Creating an instance of a K Means model with 2 clusters
kmeans = KMeans(n_clusters=2)
Creating input variable
X = df.drop('Private', axis = 1)
Fitting the model to all the data except for the Private label
kmeans.fit(X)
Finding the cluster center vectors
kmeans.cluster_centers_
array([[1.81323468e+03, 1.28716592e+03, 4.91044843e+02, 2.53094170e+01,
5.34708520e+01, 2.18854858e+03, 5.95458894e+02, 1.03957085e+04,
4.31136472e+03, 5.41982063e+02, 1.28033632e+03, 7.04424514e+01,
7.78251121e+01, 1.40997010e+01, 2.31748879e+01, 8.93204634e+03,
6.50926756e+01],
[1.03631389e+04, 6.55089815e+03, 2.56972222e+03, 4.14907407e+01,
7.02037037e+01, 1.30619352e+04, 2.46486111e+03, 1.07191759e+04,
4.64347222e+03, 5.95212963e+02, 1.71420370e+03, 8.63981481e+01,
9.13333333e+01, 1.40277778e+01, 2.00740741e+01, 1.41705000e+04,
6.75925926e+01]])
Evaluation
There is no perfect way to evaluate clustering if you don’t have the labels, however since this is just an exercise, we do have the labels, so I take advantage of this to evaluate my clusters. I compared the clusters generated by KMeans with the actual labels (private vs. public) present in the dataset. This supervised evaluation indicated that the clustering algorithm largely captured the underlying structure of the data, aligning closely with the known classifications.

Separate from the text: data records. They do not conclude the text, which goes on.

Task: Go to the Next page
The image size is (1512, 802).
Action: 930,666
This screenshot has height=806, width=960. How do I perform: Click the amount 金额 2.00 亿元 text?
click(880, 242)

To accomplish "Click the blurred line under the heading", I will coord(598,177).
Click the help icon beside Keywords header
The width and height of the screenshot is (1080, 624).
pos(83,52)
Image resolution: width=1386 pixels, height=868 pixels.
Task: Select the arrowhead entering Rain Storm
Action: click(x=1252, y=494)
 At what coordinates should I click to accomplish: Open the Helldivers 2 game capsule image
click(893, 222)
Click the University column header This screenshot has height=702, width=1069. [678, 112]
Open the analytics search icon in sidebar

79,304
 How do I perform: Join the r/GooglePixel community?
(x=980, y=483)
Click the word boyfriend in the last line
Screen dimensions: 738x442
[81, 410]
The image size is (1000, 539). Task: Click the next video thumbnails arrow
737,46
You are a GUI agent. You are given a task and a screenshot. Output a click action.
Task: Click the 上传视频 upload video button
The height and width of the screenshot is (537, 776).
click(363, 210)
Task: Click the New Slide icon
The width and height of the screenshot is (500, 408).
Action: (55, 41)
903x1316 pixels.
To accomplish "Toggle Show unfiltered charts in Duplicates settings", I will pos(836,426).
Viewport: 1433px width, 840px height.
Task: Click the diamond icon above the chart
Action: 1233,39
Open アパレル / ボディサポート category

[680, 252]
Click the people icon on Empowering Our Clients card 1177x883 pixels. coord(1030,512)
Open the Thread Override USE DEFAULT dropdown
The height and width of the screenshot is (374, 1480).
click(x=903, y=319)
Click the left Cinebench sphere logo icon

Creating a new column for df called ‘Cluster’, which is a 1 for a Private school, and a 0 for a public school
def converter(cluster):
if cluster=='Yes':
return 1
else:
return 0
df['Cluster'] = df['Private'].apply(converter)
df.head()
Private | Apps | Accept | Enroll | Top10perc | Top25perc | F.Undergrad | P.Undergrad | Outstate | Room.Board | Books | Personal | PhD | Terminal | S.F.Ratio | perc.alumni | Expend | Grad.Rate | Cluster | |
---|---|---|---|---|---|---|---|---|---|---|---|---|---|---|---|---|---|---|---|
Abilene Christian University | Yes | 1660 | 1232 | 721 | 23 | 52 | 2885 | 537 | 7440 | 3300 | 450 | 2200 | 70 | 78 | 18.1 | 12 | 7041 | 60 | 1 |
Adelphi University | Yes | 2186 | 1924 | 512 | 16 | 29 | 2683 | 1227 | 12280 | 6450 | 750 | 1500 | 29 | 30 | 12.2 | 16 | 10527 | 56 | 1 |
Adrian College | Yes | 1428 | 1097 | 336 | 22 | 50 | 1036 | 99 | 11250 | 3750 | 400 | 1165 | 53 | 66 | 12.9 | 30 | 8735 | 54 | 1 |
Agnes Scott College | Yes | 417 | 349 | 137 | 60 | 89 | 510 | 63 | 12960 | 5450 | 450 | 875 | 92 | 97 | 7.7 | 37 | 19016 | 59 | 1 |
Alaska Pacific University | Yes | 193 | 146 | 55 | 16 | 44 | 249 | 869 | 7560 | 4120 | 800 | 1500 | 76 | 72 | 11.9 | 2 | 10922 | 15 | 1 |
Creating a confusion matrix and classification report to see how well the Kmeans clustering worked without being given any labels
print(confusion_matrix(df['Cluster'],kmeans.labels_))
print(classification_report(df['Cluster'],kmeans.labels_))
[[138 74]
[531 34]]
precision recall f1-score support
0 0.21 0.65 0.31 212
1 0.31 0.06 0.10 565
accuracy 0.22 777
macro avg 0.26 0.36 0.21 777
weighted avg 0.29 0.22 0.16 777
Not so bad considering the algorithm is purely using the features to cluster the universities into 2 distinct groups!
By leveraging machine learning algorithms, we can gain valuable insights into educational institutions that can inform policy-making, marketing strategies, and more in the realm of higher education.